Council is expected to take a final vote next week on legislation that would permit about 20 cameras at intersections throughout the city. Under state law, the measure would die on July 15, 2017, unless the Legislature and council reauthorize it.

Pittsburgh police couldn't provide information about which intersections in the city are most dangerous.

Council members cited traffic safety, ticket revenue and the “sunset” provision allowing for the measure to end as reasons for considering the program.

“What raised my comfort level enough to vote on it is there is a sunset provision,” Councilman Bruce Kraus said, adding that the city can use new revenue for traffic safety enhancements. “We can try it for two years. If it doesn't work, council doesn't have to renew it.”

Critics cite an increase in rear-end accidents where cameras exist, privacy concerns and the legal conundrum Thomassey cited.

“There are significant concerns that I have, so I will not be voting for it,” Councilwoman Theresa Kail-Smith said.

The city would have to compete with other municipalities for grants and is not guaranteed any cash the tickets generate, according to the state Department of Transportation.

Under PennDOT's Automated Red-Light Enforcement program, motorists are penalized a flat fine of $100. Unlike other moving violations, the penalty does not include traffic points, which can lead to a suspended license if a driver accumulates six or more.

Currently, a motorist who gets a ticket for running a red light can be issued a fine and costs as high as $120, plus three points, according to state police.

Red-light cameras in Philadelphia, the only place in the state where they are in use, have generated about $73.3 million since their inception in 2005, according to reports posted online by the Philadelphia Parking Authority. About $39.8 million went to pay Philadelphia's expenses, including camera rental.

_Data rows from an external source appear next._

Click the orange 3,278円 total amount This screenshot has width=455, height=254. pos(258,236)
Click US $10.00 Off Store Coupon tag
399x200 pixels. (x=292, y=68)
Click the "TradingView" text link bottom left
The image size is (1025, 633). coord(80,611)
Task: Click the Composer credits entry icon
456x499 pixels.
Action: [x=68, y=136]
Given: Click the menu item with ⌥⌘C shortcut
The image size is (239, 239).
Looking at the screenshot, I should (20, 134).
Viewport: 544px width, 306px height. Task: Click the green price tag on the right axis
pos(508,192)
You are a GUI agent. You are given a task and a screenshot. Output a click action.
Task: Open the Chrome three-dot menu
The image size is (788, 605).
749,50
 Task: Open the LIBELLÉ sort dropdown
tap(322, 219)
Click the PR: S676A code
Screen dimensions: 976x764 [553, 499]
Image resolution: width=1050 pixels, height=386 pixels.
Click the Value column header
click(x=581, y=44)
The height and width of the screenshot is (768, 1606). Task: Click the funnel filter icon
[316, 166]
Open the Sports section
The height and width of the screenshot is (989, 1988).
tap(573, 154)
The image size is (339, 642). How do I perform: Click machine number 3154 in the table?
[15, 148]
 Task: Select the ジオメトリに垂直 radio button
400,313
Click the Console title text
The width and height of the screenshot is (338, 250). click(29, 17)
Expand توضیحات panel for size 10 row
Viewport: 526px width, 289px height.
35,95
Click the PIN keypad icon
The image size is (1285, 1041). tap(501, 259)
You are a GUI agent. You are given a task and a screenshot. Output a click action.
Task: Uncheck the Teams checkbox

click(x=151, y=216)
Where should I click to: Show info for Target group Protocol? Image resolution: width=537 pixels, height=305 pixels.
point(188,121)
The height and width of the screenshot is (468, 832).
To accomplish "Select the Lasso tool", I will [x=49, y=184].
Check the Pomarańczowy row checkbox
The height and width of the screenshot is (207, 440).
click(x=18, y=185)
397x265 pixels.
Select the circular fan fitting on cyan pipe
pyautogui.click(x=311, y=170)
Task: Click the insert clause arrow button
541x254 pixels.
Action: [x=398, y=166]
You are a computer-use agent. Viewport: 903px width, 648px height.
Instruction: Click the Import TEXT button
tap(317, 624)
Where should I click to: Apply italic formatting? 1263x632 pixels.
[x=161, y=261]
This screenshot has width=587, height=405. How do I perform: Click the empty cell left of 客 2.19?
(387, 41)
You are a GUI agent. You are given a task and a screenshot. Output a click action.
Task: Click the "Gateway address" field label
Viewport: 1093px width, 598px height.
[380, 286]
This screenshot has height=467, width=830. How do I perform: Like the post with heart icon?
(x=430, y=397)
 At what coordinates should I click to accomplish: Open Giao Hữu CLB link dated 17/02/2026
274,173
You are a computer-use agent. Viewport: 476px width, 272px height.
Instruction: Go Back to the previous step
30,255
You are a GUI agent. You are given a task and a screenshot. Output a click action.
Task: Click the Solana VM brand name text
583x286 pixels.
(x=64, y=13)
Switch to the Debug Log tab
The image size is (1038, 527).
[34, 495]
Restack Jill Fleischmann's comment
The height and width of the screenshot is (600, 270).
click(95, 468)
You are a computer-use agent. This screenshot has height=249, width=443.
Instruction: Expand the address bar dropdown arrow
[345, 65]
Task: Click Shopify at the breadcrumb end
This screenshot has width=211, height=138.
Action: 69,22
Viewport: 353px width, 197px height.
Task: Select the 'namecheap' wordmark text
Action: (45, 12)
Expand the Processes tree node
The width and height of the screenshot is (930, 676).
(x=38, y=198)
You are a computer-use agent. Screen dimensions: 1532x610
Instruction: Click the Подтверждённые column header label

Philadelphia is paying $5.9 million for rental this year of 111 cameras at 24 intersections, said Andrew Dankanich, deputy manager of the authority's Red-light Camera Department.

The state so far has awarded $24.5 million in traffic safety enhancement grants, $11.4 million of which went to Philadelphia, according to PennDOT spokeswoman Erin Waters-Trasatt.

The law previously permitted Philadelphia to receive about 50 percent of ticket revenue, but the rules changed in 2012, requiring municipalities, including Philadelphia, to compete for PennDOT grants that come from the revenue. A committee will determine which communities gets grants.

Supporters say cameras drastically reduce traffic fatalities at dangerous intersections. Philadelphia's Roosevelt Boulevard, the city's most dangerous highway, had 17 fatalities before cameras were installed, state Rep. Paul Costa, D-Wilkins, said. One year later, only one person died on the highway, he said.

“There's no question that the red-light cameras save lives,” Costa said.

Bob Bauder is a staff writer for Trib Total Media.